Ketua Komisi B DPRD Kabupaten Badung Made Sumerta melakukan peninjauan kembali terhadap jalan bawah tanah (underpass) di simpang Dewa Ruci, Kuta, yang dikeluhkan masyarakat akibat bergelombang yang diduga tak sesuai bestek.

“Kami segera akan turun untuk melihat lebih dekat jalan yang menelan dana ratusan miliar tersebut. Karena ditengarai tak sesuai dengan bestek, sebab kondisi jalan itu bergelombang,” kata Sumerta di Badung, Jumat (31/5).

Ia sepakat dengan anggota DPRD Bali untuk melakukan peninjauan lokasi jalan bawah tanah tersebut.

Menurut dia, kalau pembangunan tidak sesuai dengan bestek harus dilakukan pembongkaran, sehingga ke depannya tidak menimbulkan kerugian yang lebih besar, terutama menyebabkan kecelakaan lalu lintas.

“Ini baru tahap uji coba. Namun kami harus juga melakukan evaluasi dan peninjauan terhadap jalan tersebut,” kata politikus asal Desa Pecatu, Kabupaten Badung itu.

Sumerta yang setiap hari juga mengunakan jalan tersebut mengatakan, pihaknya juga merasakan jalan yang dirabat dengan beton itu bergelombang alias tidak rata.
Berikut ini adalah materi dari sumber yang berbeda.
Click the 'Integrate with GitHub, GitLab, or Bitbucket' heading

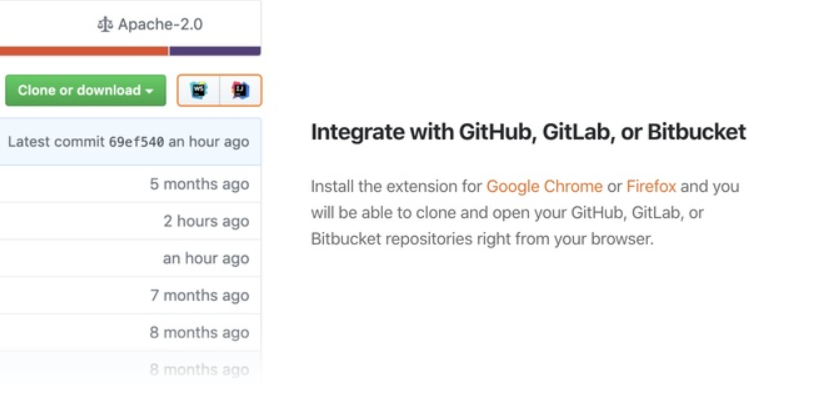tap(528, 132)
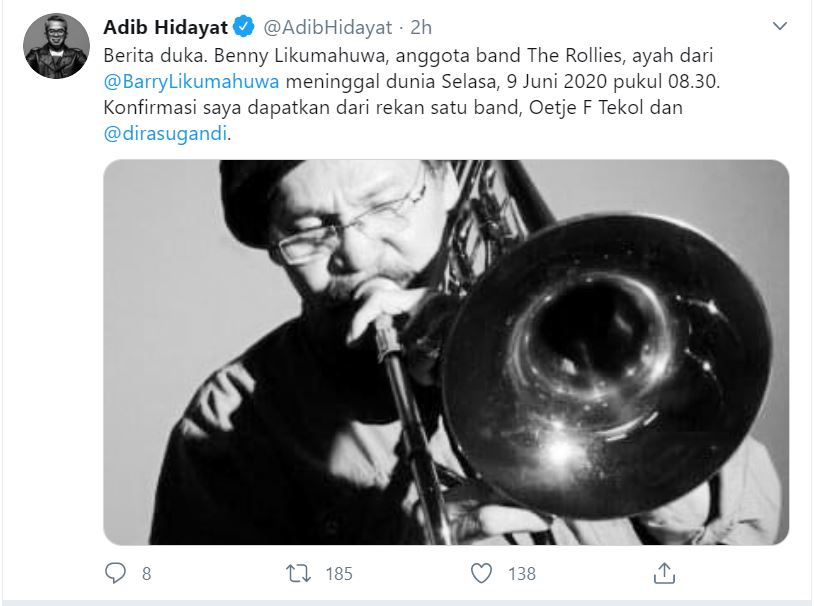Click the reply speech bubble icon
Viewport: 814px width, 606px height.
point(115,573)
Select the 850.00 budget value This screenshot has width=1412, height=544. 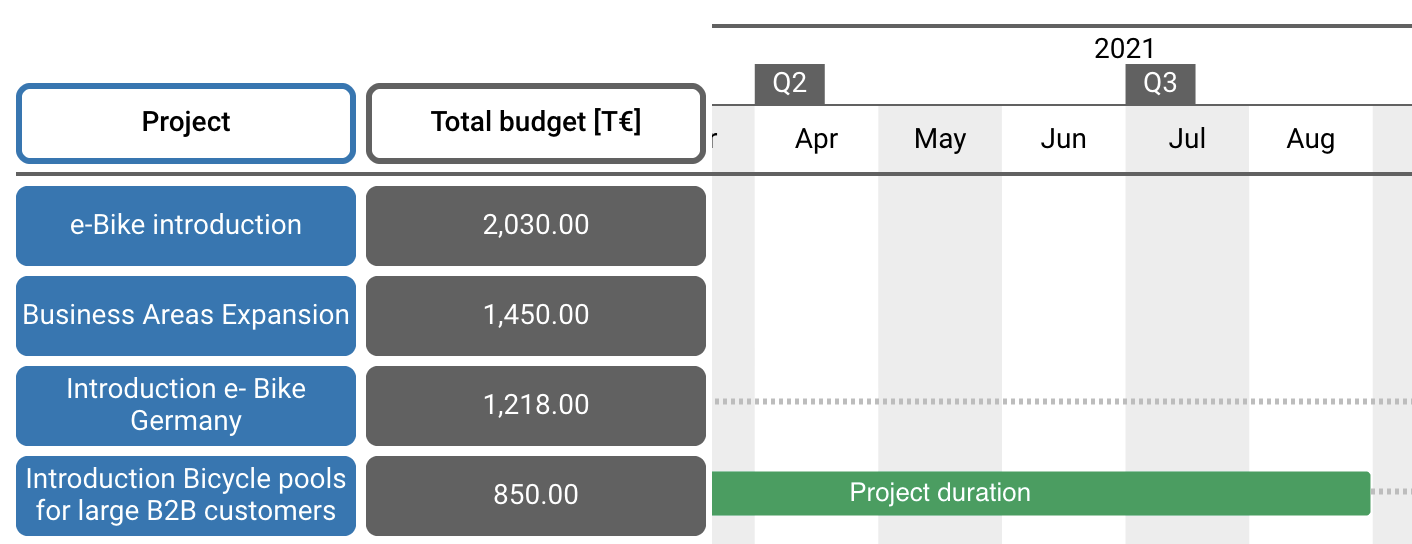pos(536,495)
Apalagi ada semacam tambal sulam di jalan tersebut.

“Kok, kesannya jalan tersebut tidak kokoh. Makanya tidak salah masyarakat mengeluhkan proyek ‘underpass’ yang dibangun PT Adhi Karya Tbk dengan nilai kontrak sebesar Rp136,19 miliar,” kata politikus PDIP.
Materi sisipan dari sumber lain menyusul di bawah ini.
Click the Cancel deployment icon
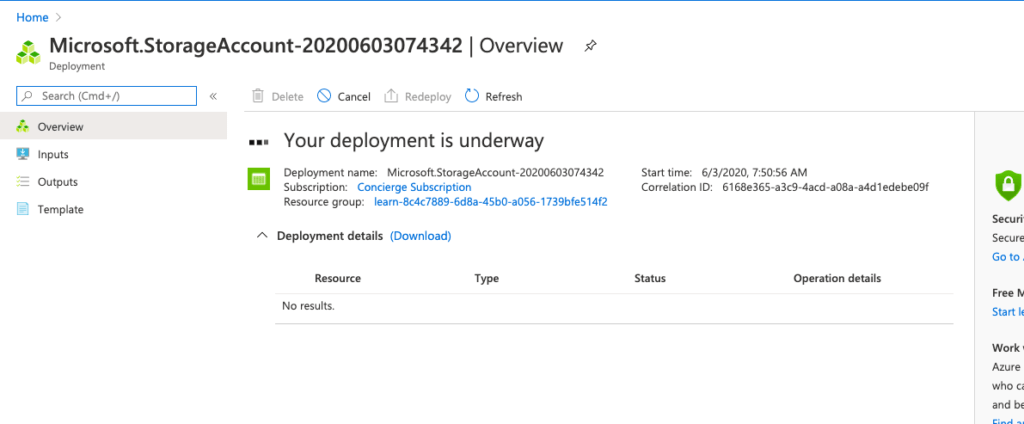This screenshot has width=1024, height=424. 324,96
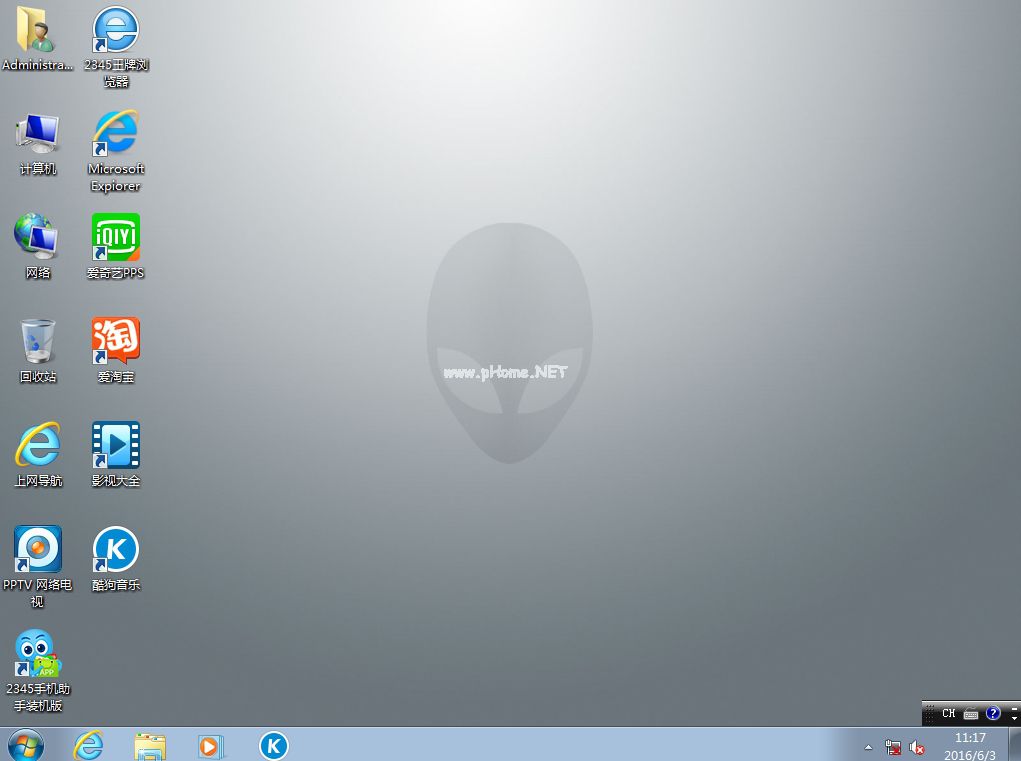Select the 计算机 Computer desktop icon
Image resolution: width=1021 pixels, height=761 pixels.
(38, 134)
Ia mengatakan, baru diuji coba saja jalan tersebut bergelombang, apalagi sudah dioperasikan secara berkelanjutan. Ini jelas ada dugaan tidak sesuai dengan bestek atau kualitas rabatan beton rendah.

“Kami saat peninjauan ke lapangan akan melibatkan instansi terkait guna mengetahui kualiatas jalan itu, apakah sesuai dengan bestek atau tidak, termasuk campuran betonnya. Jika tidak sesuai bestek dalam pengerjaan proyek bisa saja terjadi bergelombang, sebab di kawasan tersebut kuntur tanahnya labil karena dekat hutan bakau,” ujarnya.
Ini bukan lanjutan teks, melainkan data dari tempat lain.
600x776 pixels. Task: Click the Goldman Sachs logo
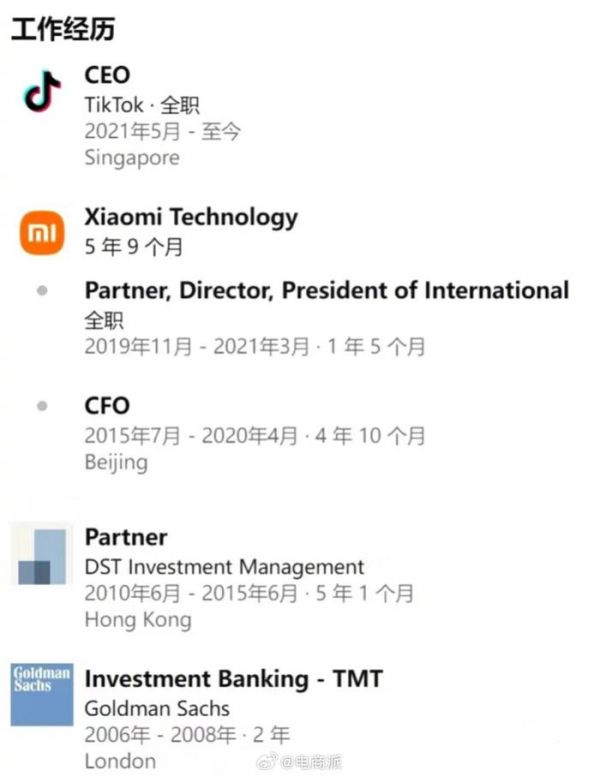(x=42, y=695)
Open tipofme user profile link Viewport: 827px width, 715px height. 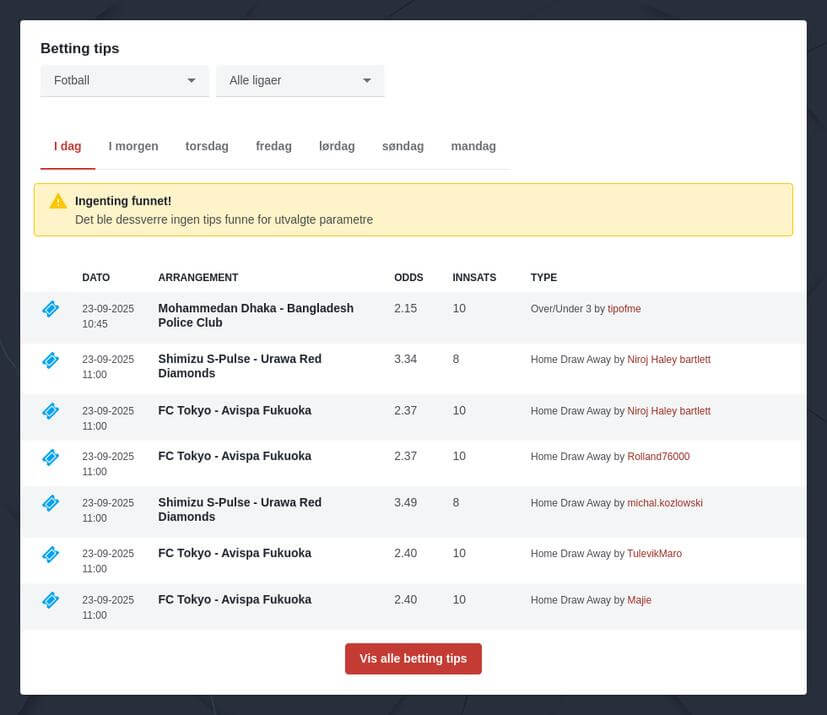pos(624,309)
Selain itu Sumerta juga menyoroti penataan taman di sekitar jalan bawah tanah tersebut, karena terkesan kering tanpa ditanami pohon-pohon perindang besar. Ini jelas tidak mencerminkan Bali yang hijau dan bersih.

“Penataan tamannya juga asal tanam. Tidak memikirkan dari estetika keindahan. Pohon kecil-kecil kapan akan besarnya, mengapa tidak sekalian yang tanggung ditanam agar cepat rindang dikawasan itu,” katanya.

Selain itu, kata dia, di kawasan tersebut juga tidak menyediakan fasilitas umum untuk penyeberangan pejalan kaki. Padahal konsep jalan “underpass” di simpang Dewa Ruci berbeda dengan jalan yang ada di daerah lain.

“Keberadaan jalan bawah tanah di sini berbeda dengan di daerah lain. Karena itu kami minta pimpinan proyek untuk melengkapi ‘zebra cross’. Selain itu juga harus ada tangga darurat dan kamera pengintai (CCTV),” katanya.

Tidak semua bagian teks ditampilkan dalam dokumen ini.